Do yourself a favour and find some unwanted uncool oil that does not have to be anything special and run that in your mix for breakin. Just don't use 100% full synthetic oil.... mix a lil rich for breakin. Now you only get ONE go at this and oem jugs cost plenty so get it RIGHT. NO baby baby easy peasy cutting at half throttle or long idle periods. Brief warm up then straight into some nice big wood and give it hell!! If you want a good break in that could result in say a 2-8% nett power gain over a poor ring seal you need to create as much pressure in that cylinder as possible. Gas pressure is what seats rings. So you need to create it!
1. I have heard from several what I would consider reliable sources (chemical engineer friend, several mechanics) that every brand/type of oil has a slightly different chemical make up. Maybe that is true maybe it's not. Maybe it doesn't mater. But why take the chance. I run Stihl ultra synthetic mix from day 1. And I don't use anything else. I run my cars the same way...same mobil one oil every change. Got 320k miles before I traded it in.
2. I've heard it every which way to sunday to run 40 to 1 to run 50 to 1. I've actually tested both in the 660 on the same day, with the same bar, with new chains, in the same wood, - tune didn't change, the bar temperature didn't change, the jug temp didn't change, the cut times were basically identical as well. Slight advantage on the larger log with the 40 to 1. Bottom line I split the difference and do 92 octane ethanol free with stihl ultra at 45 to 1. That gives me 1.8 gal of fuel to work with vs 1.6 gal (40:1) or 2.0 gal (50:1)

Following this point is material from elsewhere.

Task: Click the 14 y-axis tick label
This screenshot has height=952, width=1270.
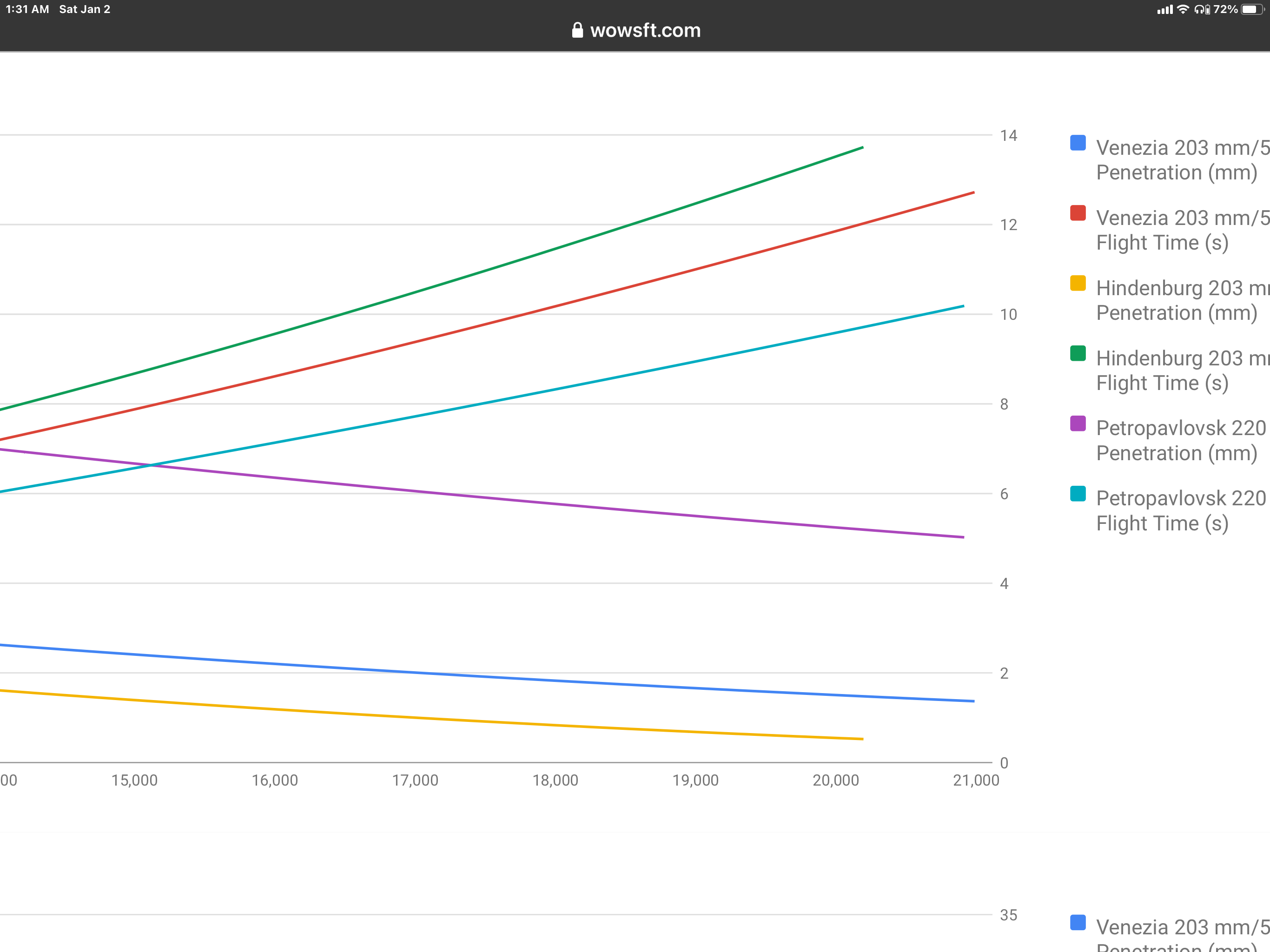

yesterday - I started the saw (took 2 pulls) and I let it idle for about 5-8min to warm up, while I got stuff ready. It was 18 F degrees out. 661 and I were out for 6hrs. First tree was a simple cedar about 12" across. fell it, cut it up. Next was 20" white pine. So guy wanted it in 16s so I got a bunch of full throttle in soft wood quick cuts. I tried to keep the low throttle stuff to a minimum as the saw would be running leaner. After that I cut up a pile of maple. And then cut up a big oak. Finally on tank 4 I was putting some real stress on the saw by noodling the frozen oak. I ended up cutting and stacking a lot of wood. Gas mileage I would say is better than the 660.
See page 36 of 661 stihl manual
"unnecessarily high loads during break in period" - basically to me it says don't really stress the saw for the first 3 tanks.
now I've gone through 5 or 6 660's and I have found the saws to be faster if I did a nice idle period after I first started the saw. maybe im wrong i dunno. I don't have enough money to get scientific about it and buy a bunch of new saws all at once to try it. But doing the break in the way I just described has given me good results.